Y A -T- IL UNE SCIENCE DES PHENOMENES ? SEMANTIQUE OU SYNTAXE ?

 

Si l'on distingue,très grossièrement,deux moments dans la phénoménologie husserlienne ,que l'on peut désigner comme le moment platonicien

(l'eidétique pure) et le moment cartésien (la phénoménologie transcendantale),il est clair,et sans doute regrettable,que nous nous sommes limité

à l'étude  du premier moment.Mais,en dépit de cette limitation,il est apparu que, quels que fussent les approfondissements méthodologiques

de son oeuvre,Husserl n'a jamais varié sur un point :à côté des sciences de la nature ( y compris la psychologie) ,la philosophie pouvait

revendiquer un savoir d'une autre provenance,qui,bien que relié aux sciences empiriques par de multiples liens,leur était irréductible,car intuitif 

et  a priori,savoir qu'il a nommé "phénoménologie".Et ce savoir était crédité d'une vérité absolue.

Bien que confronté à une équivoque analogue,Wittgenstein,pour lequel la syntaxe logique joue le rôle assumé pour Husserl par l'eidétique pure,

répond à Schlick :"Si l'on entend par connaissance empirique une connaissance qui peut être exprimée par une proposition,alors il ne s'agit pas

d'une connaissance empirique.(...) La seule chose que nous puissions faire,c'est d'exprimer clairement la règle que nous avons employée

inconsciemment.(...)Il est impossible de comprendre le sens d'un énoncé ( de mesure) et d'ignorer la règle.(...)Si tu comprends le mot "cercle"

dans le même sens que moi,alors les règles de la syntaxe interdisent de déterminer deux fois la coordonnée du cercle (le rayon).Les règles de la

syntaxe découlent simplement de la définition du cercle,et c'est cette définition qui établit quel sens possèdent les énoncés sur le cercle."(o.c.,

p.49[78] ).

 De Husserl à Wittgenstein,en dépit d'analogies dans la démarche,le sens de  la recherche philosophique a connu une véritable mutation.Il ne

s'agit plus seulement,comme pour Husserl, d'abandonner le sol incertain de la métaphysique au profit de la certitude absolue du donné intuitif.

 L'évidence de ce donné , peu importe en définitive qu'on la trouve dans l'immédiateté de la perception ou dans l'imagination,repose pour

Husserl, sur l'immanence du sens.Or quelle est la leçon du Tractatus ? 

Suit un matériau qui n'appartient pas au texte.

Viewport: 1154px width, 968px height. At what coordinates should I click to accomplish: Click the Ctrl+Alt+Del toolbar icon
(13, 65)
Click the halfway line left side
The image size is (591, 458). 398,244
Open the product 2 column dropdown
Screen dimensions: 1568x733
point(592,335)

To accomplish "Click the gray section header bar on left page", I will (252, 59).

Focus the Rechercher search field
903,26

"4.2- Le sens de la proposition est son accord ou son désaccord avec les possibilités d'existence [ des Bestehens ]ou de non-existence des

états de choses.".Et encore :" 4.024 - Comprendre une proposition,c'est savoir ce qui se passe [was der Fall ist] quand elle est vraie.(On peut

donc la comprendre sans savoir si [ob] elle est vraie.)On la comprend quand on comprend ses constituants."

Le concept wittgensteinien de la vérité -et de la réalité- n'a rien d'original."4.05 -L a réalité est comparée à la proposition.""4.06 -La proposition ne

peut être vraie ou fausse que dans la mesure où elle est une image de la réalité ."Or, dès l'ouverture duT. ,nous savons que la réalité est

"l'ensemble des faits,non des choses."

 L'interprétation que W.accepte de la vérité et de la réalité semble donc correspondre à la vision qu'en donnent les scientifiques (les physiciens)

pour qui un fait (der Tatsache) s'exprime par une relation mesurable et le plus souvent calculable, en rapport avec une loi.Cela suffit-il pour

opposer le réalisme du  T. à l'idéalisme husserlien ? Ce dernier a été contesté (Roman Ingarden).Quant au réalisme,il a deux versions ,ontologique

et positiviste.Wittgenstein lui-même,souvent confronté à l'alternative du réalisme et de l'idéalisme,les a souvent récusés tous deux. 

 Citons,par exemple,un texte tiré des Dictées à Waismann pour Schlick  :"L'erreur commune à l'idéalisme et au réalisme est que tous deux posent

comme étant notre véritable grammaire un système simplifié qui est incorrect.Voir une chaise est en vérité la même chose qu'avoir la

représentation d'une chaise.(...)La grammaire des mots "chaise" et "représentation d'une chaise" et leur relation grammaticale sont beaucoup plus

compliquées qu'il n'y parait au premier regard.Cette relation n'est pas correctement représentée quand on compare l'objet et l'image.,c'est-à-dire

l'objet dans l'espace et la photographie.Le réalisme et l'idéalisme donnent deux représentations fausses de cette grammaire et de cette relation

grammaticale,et sont par là même induits en erreur par la question :qu'est-ce que véritablement cette chaise ?"(P.U.F.,1997,éd.par Antonia

Soulez,pp.162-163)Revenons aux formules du Tractatus.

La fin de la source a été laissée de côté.